Text to read:
IPython’s, you know, a really wonderful interactive console developed by, you know,

Fernando Perez out at UC Berkeley and a number of other people and has really sort of grown

into a really excellent development environment in addition to being useful for scientific work.

And, of course, Matplotlib for both interactive plotting and sort of a, you know,

automatic API for generating plots.

And of course, there’s always sort of the speed question

in using Python, and there are sort of lots of recourses

available to speed up your code using C and Fortran,

and particularly the Cython project has seen a lot of work

in the last few years to bring it closer to NumPy,

so you can write very fast extensions very easily

that run right against the NumPy C API,

and that used to be a lot more work to do,

having to write C code and deal with reference counting

and everything, but Cython takes care of a lot of that

for you.

Of course, as we all know, Python is just a really great

language for building systems, in particular compared

with R and MATLAB, which are sort of scientific research

environments, and they aren’t really system languages.

So with Python, we can bring some of that to the table

in terms of being able to build robust and stable systems.

Some of the weaknesses that are still there in Python,

I guess, sort of has to do with a chicken and egg problem

with who’s using Python and who’s using the other languages

in that there are not a lot of statistics

and econometrics libraries, which are the tools

that we use all the time.

Records supplied:
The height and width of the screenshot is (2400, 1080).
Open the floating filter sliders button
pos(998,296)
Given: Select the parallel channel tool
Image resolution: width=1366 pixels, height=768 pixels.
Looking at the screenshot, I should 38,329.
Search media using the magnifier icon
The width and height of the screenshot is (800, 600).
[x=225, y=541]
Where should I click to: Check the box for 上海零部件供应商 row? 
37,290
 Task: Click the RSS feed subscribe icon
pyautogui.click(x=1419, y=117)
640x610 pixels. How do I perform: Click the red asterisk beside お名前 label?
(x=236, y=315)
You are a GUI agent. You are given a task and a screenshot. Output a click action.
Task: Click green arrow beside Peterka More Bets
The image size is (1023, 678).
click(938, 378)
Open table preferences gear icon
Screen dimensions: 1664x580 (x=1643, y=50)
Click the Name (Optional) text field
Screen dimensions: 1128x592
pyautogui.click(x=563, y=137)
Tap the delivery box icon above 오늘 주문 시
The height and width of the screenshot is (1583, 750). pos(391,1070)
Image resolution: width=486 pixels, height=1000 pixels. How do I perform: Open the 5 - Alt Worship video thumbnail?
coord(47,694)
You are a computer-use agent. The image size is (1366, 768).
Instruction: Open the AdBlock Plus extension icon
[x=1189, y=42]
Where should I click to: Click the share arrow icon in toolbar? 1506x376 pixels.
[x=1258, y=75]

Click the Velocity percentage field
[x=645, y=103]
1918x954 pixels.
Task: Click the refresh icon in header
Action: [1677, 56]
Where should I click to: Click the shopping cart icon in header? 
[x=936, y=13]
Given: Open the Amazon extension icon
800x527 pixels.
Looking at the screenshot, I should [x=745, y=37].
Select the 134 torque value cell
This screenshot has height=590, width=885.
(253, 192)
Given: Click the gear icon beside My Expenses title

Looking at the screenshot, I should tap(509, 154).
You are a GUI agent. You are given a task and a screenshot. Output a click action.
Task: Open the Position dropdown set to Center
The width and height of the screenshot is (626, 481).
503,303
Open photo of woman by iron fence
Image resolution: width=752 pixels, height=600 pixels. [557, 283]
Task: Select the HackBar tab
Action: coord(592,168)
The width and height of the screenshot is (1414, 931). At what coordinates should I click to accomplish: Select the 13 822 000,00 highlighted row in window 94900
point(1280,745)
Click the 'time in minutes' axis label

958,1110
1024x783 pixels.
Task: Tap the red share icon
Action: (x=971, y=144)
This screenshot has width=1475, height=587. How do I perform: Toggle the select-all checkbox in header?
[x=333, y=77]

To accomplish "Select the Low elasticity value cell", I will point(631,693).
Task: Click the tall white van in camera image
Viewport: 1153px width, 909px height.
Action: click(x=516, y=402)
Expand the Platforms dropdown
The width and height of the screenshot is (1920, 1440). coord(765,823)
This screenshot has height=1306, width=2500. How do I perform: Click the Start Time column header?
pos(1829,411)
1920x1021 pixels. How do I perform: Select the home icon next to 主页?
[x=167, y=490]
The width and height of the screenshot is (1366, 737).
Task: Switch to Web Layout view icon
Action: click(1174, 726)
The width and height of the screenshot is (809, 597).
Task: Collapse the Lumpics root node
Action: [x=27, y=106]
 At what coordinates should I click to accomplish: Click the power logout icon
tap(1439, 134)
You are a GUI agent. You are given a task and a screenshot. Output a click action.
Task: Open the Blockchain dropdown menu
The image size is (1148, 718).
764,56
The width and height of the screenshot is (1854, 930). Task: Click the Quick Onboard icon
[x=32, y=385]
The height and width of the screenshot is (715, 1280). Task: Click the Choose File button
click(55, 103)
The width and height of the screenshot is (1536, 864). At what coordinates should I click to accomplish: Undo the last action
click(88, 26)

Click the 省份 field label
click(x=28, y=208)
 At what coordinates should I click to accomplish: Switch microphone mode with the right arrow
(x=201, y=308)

What is asked:
• A. In two sentences, summarize the passage about Python's scientific tools.
• B. Arrange the entries as a numbered list, everything from the line that contains "Where should I click to: Click the shopping" down to the line that contains "Action: (x=971, y=144)", with blank lines left out.

Results:
• A. The speaker praises IPython as an interactive console that has grown into an excellent development environment, Matplotlib for interactive and automatic plotting, and Cython for making fast extensions against the NumPy C API easy to write. Python is described as a great language for building robust and stable systems, unlike R and MATLAB, though it still lacks many statistics and econometrics libraries.

• B.
1. Where should I click to: Click the shopping cart icon in header? 
2. [x=936, y=13]
3. Given: Open the Amazon extension icon
4. 800x527 pixels.
5. Looking at the screenshot, I should [x=745, y=37].
6. Select the 134 torque value cell
7. This screenshot has height=590, width=885.
8. (253, 192)
9. Given: Click the gear icon beside My Expenses title
10. Looking at the screenshot, I should tap(509, 154).
11. You are a GUI agent. You are given a task and a screenshot. Output a click action.
12. Task: Open the Position dropdown set to Center
13. The width and height of the screenshot is (626, 481).
14. 503,303
15. Open photo of woman by iron fence
16. Image resolution: width=752 pixels, height=600 pixels. [557, 283]
17. Task: Select the HackBar tab
18. Action: coord(592,168)
19. The width and height of the screenshot is (1414, 931). At what coordinates should I click to accomplish: Select the 13 822 000,00 highlighted row in window 94900
20. point(1280,745)
21. Click the 'time in minutes' axis label
22. 958,1110
23. 1024x783 pixels.
24. Task: Tap the red share icon
25. Action: (x=971, y=144)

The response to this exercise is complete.